Building a Post-Shift Routine That Closes the Day
Before the Unburnable course, Erin had never really considered the need for a deliberate post-shift routine. Once the charting was done, the shift was technically over. But mentally and emotionally, it often was not. Difficult cases, unfinished thoughts, and lingering stress had a way of following her home.
After the course, her personal scorecard became one of the tools she uses to close out the day. The scorecard itself is simple: did I teach someone something, show gratitude, and be a good leader? What changed is that she now revisits those questions after a shift—sometimes on the drive home, sometimes in the shower, and sometimes the next morning—so the shift does not keep running in the background.
That reflection is less about grading herself and more about creating closure. It gives her a way to process the day, reduce rumination, and create a cleaner boundary between work and home.
Closing Open Loops
Open loops have a way of following us home unless we give them somewhere to go. Keeping a Post-it note nearby during the shift creates a simple place to capture what needs attention later—a patient to follow up on, a topic to read more about, a person to thank, or a task to close out. Writing those things down creates reassurance that nothing is being lost and that the mind does not need to keep replaying them.
A compliment card serves a different but equally important purpose. It becomes a place to collect encouraging things people say, both at work and outside of it, creating a small reserve of perspective to return to on hard days.
Letting Go of Metrics That Don’t Serve You
Being selective about which feedback deserves attention has become an important part of making work feel more sustainable. Erin still reviews the hospital scorecard each month and notes anything that truly seems worth addressing, especially if she is an outlier. But she has stopped giving energy to patient satisfaction emails that do not offer useful or actionable insight. That choice is not avoidance for its own sake. It is discernment.
Some feedback is worth reviewing, especially when it points to a real pattern or a clear opportunity to improve. But not every available metric deserves equal emotional weight. Much of it is just noise. Comments about waiting room conditions or food options can get tangled up with judgments about clinical care, even when they have little to do with the physician’s actual work. The shift is learning to separate feedback that helps us grow from feedback that simply drains us.
Gamifying the Shift and Scheduling Recovery
Recovery works better when it is planned. One of the most practical changes after the Unburnable Course was scheduling breaks during the shift.
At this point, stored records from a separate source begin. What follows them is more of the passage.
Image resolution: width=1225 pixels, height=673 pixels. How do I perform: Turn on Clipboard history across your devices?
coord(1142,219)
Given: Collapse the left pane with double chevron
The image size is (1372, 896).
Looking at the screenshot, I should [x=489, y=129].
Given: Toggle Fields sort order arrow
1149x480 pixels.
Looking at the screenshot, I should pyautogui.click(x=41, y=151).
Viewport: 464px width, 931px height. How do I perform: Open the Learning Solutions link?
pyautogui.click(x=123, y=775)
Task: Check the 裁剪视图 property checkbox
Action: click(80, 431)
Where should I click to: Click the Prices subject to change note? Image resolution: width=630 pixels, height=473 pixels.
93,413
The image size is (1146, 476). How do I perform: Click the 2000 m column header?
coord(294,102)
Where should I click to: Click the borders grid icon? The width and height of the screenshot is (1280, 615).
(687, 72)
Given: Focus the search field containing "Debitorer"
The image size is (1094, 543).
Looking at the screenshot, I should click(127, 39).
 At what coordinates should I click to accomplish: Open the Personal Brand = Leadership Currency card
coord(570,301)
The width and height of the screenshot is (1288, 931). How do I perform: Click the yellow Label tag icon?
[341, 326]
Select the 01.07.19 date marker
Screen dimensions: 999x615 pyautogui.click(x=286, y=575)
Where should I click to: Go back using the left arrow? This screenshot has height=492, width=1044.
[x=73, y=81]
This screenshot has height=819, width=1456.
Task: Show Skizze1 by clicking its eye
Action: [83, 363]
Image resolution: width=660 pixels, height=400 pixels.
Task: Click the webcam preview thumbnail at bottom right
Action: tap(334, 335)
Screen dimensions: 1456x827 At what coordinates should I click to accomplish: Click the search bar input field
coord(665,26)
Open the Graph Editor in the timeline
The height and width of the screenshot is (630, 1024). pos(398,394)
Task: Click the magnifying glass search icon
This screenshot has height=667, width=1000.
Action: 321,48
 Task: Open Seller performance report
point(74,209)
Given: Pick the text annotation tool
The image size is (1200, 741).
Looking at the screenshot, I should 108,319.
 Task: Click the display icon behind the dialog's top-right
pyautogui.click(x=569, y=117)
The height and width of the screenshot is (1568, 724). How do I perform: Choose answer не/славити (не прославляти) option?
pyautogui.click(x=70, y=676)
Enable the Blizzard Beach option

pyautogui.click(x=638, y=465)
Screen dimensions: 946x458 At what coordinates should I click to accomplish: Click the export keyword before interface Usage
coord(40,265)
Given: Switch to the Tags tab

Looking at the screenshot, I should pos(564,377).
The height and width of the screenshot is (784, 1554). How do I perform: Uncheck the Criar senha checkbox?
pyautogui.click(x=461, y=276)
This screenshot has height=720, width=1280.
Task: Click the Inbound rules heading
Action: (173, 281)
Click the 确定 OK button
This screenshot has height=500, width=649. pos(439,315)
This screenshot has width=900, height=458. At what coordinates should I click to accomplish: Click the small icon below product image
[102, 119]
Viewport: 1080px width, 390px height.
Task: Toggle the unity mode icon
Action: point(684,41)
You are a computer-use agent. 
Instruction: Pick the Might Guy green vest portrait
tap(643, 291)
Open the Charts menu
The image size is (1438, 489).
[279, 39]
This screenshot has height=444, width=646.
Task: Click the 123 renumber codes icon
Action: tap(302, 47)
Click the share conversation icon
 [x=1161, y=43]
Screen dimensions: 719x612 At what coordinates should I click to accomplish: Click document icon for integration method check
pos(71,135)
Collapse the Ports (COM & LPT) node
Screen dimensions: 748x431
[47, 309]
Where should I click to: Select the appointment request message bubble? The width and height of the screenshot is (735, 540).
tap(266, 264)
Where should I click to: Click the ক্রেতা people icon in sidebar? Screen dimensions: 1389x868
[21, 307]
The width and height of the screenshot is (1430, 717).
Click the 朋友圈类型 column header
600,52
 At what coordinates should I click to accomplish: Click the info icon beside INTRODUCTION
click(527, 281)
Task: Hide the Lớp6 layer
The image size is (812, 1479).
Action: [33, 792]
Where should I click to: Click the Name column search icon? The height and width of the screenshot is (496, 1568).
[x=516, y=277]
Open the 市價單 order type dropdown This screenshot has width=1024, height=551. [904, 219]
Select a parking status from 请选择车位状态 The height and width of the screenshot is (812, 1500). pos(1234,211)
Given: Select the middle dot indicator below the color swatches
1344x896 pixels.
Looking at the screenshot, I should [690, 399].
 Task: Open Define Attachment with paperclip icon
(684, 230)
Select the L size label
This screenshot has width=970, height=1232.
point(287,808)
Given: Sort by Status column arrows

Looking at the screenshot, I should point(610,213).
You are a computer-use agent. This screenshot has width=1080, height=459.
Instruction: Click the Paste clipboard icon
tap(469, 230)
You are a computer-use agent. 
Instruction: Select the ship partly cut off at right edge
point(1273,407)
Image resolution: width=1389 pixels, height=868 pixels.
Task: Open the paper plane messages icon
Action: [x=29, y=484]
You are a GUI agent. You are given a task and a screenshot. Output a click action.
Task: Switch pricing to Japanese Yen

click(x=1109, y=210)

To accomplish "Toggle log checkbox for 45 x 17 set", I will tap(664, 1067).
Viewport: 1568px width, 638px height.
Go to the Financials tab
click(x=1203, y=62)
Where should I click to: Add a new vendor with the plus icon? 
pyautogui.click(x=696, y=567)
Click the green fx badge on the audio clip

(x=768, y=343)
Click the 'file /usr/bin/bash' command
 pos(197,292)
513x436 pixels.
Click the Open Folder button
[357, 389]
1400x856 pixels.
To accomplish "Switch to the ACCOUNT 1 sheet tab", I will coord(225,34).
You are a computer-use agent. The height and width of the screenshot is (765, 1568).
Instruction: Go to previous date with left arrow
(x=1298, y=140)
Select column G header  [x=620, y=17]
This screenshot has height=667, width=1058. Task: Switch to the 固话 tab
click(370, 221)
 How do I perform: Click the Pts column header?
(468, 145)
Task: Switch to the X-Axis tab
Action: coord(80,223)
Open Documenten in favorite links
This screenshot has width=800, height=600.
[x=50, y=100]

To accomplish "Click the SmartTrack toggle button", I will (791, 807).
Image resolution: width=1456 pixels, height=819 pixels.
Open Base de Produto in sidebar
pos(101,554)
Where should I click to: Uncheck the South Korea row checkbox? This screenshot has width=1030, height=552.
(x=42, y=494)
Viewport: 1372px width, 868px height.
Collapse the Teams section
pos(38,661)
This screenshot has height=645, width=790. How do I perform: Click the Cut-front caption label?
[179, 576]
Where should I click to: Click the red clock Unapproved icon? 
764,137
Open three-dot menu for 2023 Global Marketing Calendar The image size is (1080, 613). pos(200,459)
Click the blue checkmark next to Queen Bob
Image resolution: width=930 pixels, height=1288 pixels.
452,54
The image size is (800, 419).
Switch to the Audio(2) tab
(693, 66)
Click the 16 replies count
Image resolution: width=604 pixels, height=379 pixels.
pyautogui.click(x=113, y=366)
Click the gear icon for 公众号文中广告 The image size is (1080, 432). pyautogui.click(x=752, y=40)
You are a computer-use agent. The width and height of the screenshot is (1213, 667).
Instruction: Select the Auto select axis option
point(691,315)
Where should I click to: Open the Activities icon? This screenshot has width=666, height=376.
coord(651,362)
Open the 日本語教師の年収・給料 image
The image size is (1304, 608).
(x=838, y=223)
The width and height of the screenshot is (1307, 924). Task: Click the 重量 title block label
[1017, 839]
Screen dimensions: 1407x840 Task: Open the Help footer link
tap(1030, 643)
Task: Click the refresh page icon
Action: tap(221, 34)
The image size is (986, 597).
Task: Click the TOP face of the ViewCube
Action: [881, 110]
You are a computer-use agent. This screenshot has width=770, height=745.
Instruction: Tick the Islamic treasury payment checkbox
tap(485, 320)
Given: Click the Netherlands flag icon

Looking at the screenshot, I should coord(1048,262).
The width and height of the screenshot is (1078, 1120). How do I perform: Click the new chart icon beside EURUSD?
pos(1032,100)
Before, breaks felt unrealistic or not fully allowed. Now, two break times go on the same Post-it note used throughout the day, making recovery intentional rather than optional.
Those breaks are not elaborate. Sometimes they are about basic needs like eating, using the bathroom, or stepping outside into the sunlight. Sometimes, they are a chance to connect with a colleague and briefly reset. The transition has been to move away from treating endurance as the highest virtue and recognizing that a few minutes of recovery can make the rest of the shift more focused, effective, and humane.
Extending Intentionality Beyond the Hospital
Small morning practices can shape the entire day. The ideas from Unburnable extended well beyond the hospital, changing the structure of life outside of work, too. Mornings now include meditation and a short walk to the mailbox, with attention to what can be seen, heard, and smelled. These simple rituals make the rest of the day feel more grounded.
That same intentionality shows up in the use of “three bricks,” which identifies the three things that matter most for the day and sets alarms to support them. The structure reduces decision fatigue and helps keep priorities clear. Underneath it all is a new view of self-care—not something saved for collapse, but something built into ordinary life.